In the first job, I was hired by someone who ended up leaving two days after I started. I was left with a boss who did not have a background in the profession, and had little knowledge about what she was hired to represent to the outside community. I had a really hard time respecting her role in the capacity, especially after being told that I was hired to make up for her lack of knowledge in the area. I didn't, however, have just knowledge. I had passion, experience, and a genuine desire to help my department excel.

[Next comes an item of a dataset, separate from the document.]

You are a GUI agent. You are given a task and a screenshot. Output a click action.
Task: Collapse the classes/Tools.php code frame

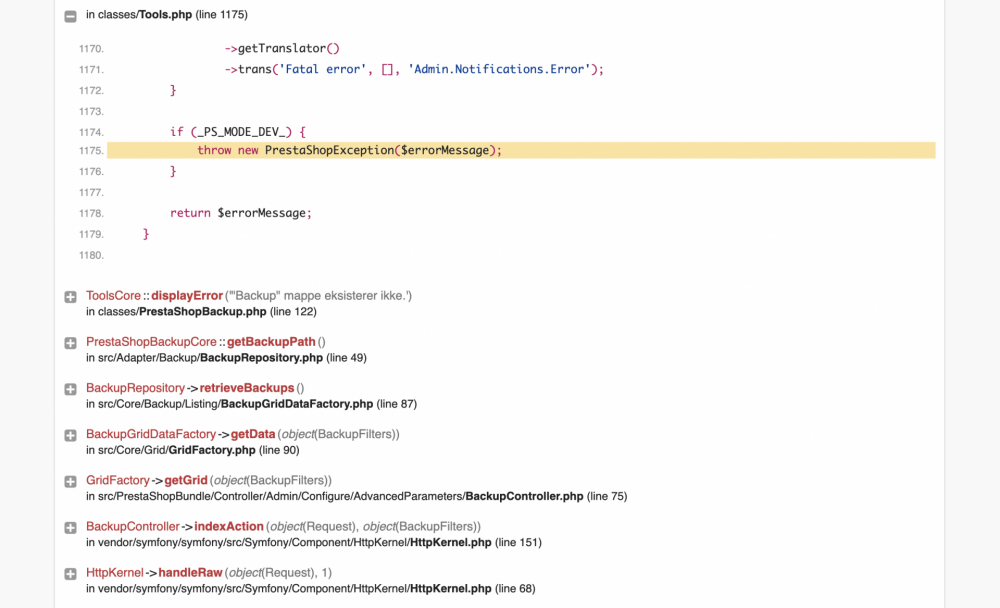(x=69, y=15)
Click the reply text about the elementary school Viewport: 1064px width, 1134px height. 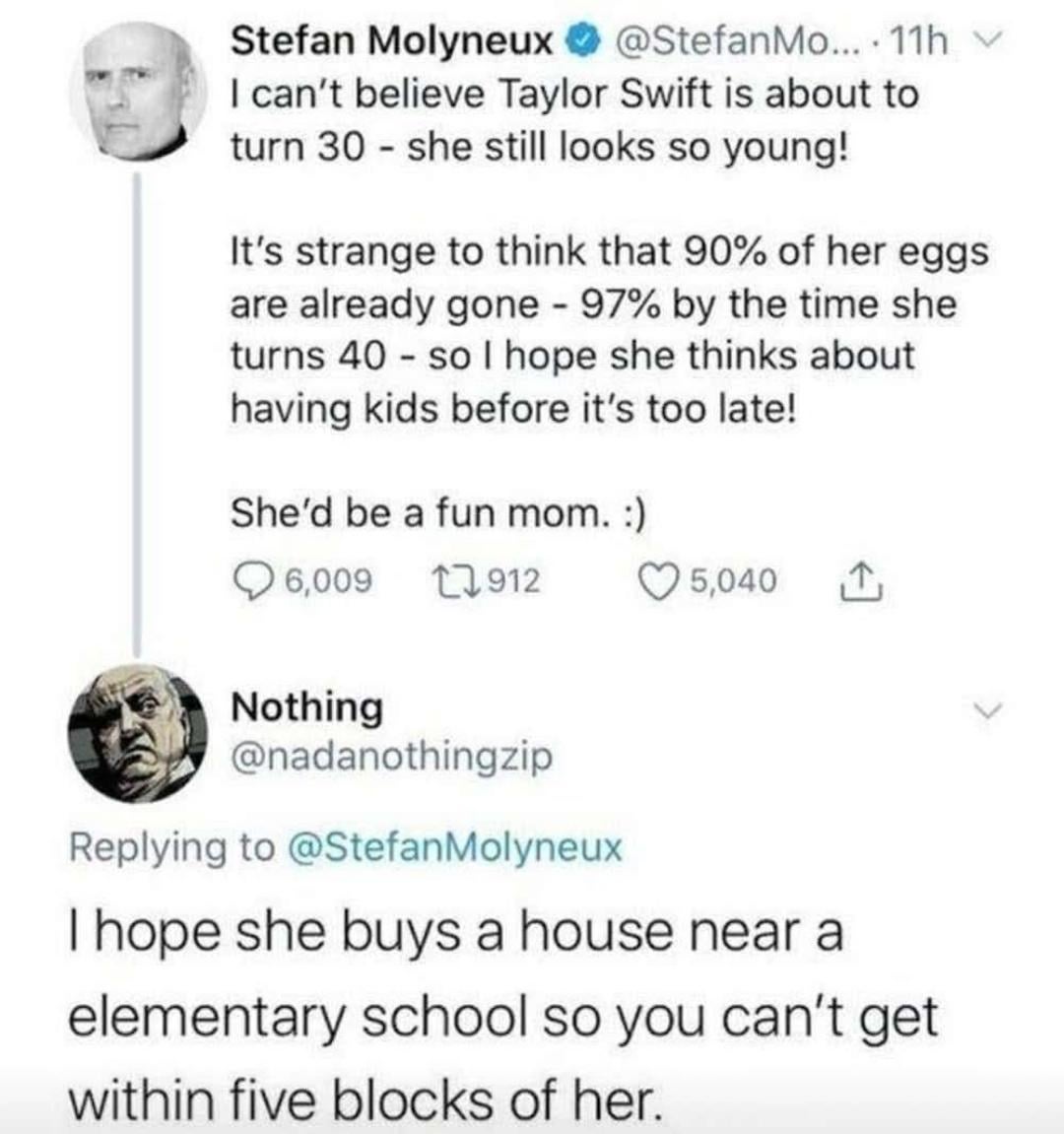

In the second job, I was hired by someone who claimed they wanted to retire and wanted to groom me as their replacement. This new boss brought me in to expand the organization, so I created innovative programs and updated communications tools (social media, website, new branding) in ways that had real potential to exponentially increase the successes of the organization. I help to shift the organization to just that- an organization- instead of a one-person-show, ensuring that even after the leader's departure, their legacy would live on in the organization. I had brought the community together around a cause and created a real buzz. It was incredible. Things were looking up, or so I thought.
In my first job, I was beat down, minimized, and demeaned on a regular basis. I was told that no one ever is interested in talking to me, they always mean they want to talk to my boss when I interact with them. I was isolated from the community, and made to feel that my sole purpose was to sit in my cell (office) and sit idly while I saw things happen that were against my very core beliefs and principals- in other words, unjust. I left that job, and I'm NOT sorry. I'm NOT sorry that I wouldn't respect the person hired to be above me, and I'm NOT sorry that I stood against injustice.
In my second job, after a disagreement with my significant other, my new boss had changed my work space from a spacious office with floor to ceiling windows to a tiny cubicle in the corner of another office. He demanded that I be available to work 24/7. He took away responsibilities and started telling me things like "You suck the air out of the room". And then he took away my major programs that were supposed to grow the organization. In other words, he took away my ability to succeed. I refused to accept this new reality and decided it was time to stand up for myself. So I left.
I remained civil throughout both cases, and never told either boss exactly what I saw was happening in their organizations. Both were cases of severe dysfunction on totally different scales. One was a person who was hired without any experience in the field and had no business representing a community that they, themselves, were not really a part of. The other was a person who was so engulfed in their own ego that they refused to collaborate with anyone.
Both of these people gave me reasons to walk out, never to look back. In doing so, they were, unbeknownst to them, freeing me of injustice, freeing me of the serious dysfunction I had seen as a thread running through this community's professional leadership, and freeing me to pursue my goals and dreams of uniting us all under a common cause. I will not apologize.
This Yom Kippur, I will reflect upon the last year, I will make amends with family and friends I may have hurt, but one thing is for sure-when it comes to my professional life over the last year, I'm not sorry.